# [WORK TASK]
Output only this range of the data below: the line that contains "Instruction: Click the" through the final line, both ends included, each retyped exactly.
==============================
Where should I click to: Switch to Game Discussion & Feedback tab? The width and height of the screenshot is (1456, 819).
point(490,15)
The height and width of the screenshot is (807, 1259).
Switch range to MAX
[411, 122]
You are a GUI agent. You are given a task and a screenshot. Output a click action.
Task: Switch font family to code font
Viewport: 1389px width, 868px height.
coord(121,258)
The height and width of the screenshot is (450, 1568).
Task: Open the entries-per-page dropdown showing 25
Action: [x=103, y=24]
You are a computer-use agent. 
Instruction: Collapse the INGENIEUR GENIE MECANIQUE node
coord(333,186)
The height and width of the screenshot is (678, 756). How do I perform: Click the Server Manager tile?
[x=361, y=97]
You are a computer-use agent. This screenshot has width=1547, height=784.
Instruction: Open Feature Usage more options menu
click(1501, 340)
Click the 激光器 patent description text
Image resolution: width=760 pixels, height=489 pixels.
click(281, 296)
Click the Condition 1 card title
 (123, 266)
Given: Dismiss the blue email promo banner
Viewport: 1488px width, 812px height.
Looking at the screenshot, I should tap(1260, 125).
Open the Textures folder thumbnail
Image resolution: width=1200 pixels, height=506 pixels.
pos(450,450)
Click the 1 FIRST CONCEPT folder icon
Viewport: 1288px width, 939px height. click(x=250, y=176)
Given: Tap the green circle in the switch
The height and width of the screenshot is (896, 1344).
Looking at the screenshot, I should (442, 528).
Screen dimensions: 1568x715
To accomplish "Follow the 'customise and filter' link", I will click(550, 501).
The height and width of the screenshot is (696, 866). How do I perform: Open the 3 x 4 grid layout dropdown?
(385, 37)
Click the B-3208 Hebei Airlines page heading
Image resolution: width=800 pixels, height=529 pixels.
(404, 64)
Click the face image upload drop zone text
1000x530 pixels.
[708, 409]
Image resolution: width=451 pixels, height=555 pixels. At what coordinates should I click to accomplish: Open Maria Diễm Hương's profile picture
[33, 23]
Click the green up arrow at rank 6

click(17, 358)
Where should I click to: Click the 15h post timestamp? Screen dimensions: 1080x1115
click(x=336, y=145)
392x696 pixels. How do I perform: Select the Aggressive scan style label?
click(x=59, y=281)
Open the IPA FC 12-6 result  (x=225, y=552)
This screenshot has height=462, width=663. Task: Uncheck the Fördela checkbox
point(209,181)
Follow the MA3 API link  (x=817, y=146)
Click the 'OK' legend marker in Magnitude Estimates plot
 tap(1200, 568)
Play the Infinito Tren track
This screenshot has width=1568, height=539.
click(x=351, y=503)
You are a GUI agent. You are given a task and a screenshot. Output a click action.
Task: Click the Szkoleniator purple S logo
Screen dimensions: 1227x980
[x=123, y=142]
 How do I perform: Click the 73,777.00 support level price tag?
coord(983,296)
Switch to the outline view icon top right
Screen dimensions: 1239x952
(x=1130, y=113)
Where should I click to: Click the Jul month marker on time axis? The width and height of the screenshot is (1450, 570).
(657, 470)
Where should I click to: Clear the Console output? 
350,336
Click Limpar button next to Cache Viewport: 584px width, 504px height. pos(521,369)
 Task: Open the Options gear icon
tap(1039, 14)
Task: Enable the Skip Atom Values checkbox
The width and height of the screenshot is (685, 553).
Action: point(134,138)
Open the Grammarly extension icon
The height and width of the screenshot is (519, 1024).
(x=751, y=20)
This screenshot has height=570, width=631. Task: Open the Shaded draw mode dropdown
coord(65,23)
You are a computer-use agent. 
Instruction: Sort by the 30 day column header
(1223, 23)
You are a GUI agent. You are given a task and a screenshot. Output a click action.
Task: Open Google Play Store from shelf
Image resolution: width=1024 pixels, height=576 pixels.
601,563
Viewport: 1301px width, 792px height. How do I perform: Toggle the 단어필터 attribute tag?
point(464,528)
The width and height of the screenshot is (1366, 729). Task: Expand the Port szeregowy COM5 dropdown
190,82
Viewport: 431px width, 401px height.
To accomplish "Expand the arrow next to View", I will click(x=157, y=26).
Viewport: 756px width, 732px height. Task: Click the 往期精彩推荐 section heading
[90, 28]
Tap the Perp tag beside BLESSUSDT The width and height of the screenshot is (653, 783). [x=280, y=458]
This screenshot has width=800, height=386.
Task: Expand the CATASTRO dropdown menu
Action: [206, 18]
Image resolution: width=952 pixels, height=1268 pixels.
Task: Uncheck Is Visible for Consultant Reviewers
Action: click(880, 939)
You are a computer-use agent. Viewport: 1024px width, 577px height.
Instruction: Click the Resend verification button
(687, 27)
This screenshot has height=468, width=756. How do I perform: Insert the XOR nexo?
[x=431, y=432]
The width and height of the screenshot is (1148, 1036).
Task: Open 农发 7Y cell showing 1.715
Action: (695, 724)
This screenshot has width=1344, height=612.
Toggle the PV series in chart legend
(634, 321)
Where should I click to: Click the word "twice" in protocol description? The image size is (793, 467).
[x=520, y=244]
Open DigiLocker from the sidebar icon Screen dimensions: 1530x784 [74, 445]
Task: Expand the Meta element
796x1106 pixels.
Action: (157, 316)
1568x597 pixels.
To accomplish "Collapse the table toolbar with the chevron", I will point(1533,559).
==============================
# [WRITTEN SOLUTION]
Instruction: Click the Resend verification button
(687, 27)
This screenshot has height=468, width=756. How do I perform: Insert the XOR nexo?
[x=431, y=432]
The width and height of the screenshot is (1148, 1036).
Task: Open 农发 7Y cell showing 1.715
Action: (695, 724)
This screenshot has width=1344, height=612.
Toggle the PV series in chart legend
(634, 321)
Where should I click to: Click the word "twice" in protocol description? The image size is (793, 467).
[x=520, y=244]
Open DigiLocker from the sidebar icon Screen dimensions: 1530x784 [74, 445]
Task: Expand the Meta element
796x1106 pixels.
Action: (157, 316)
1568x597 pixels.
To accomplish "Collapse the table toolbar with the chevron", I will point(1533,559).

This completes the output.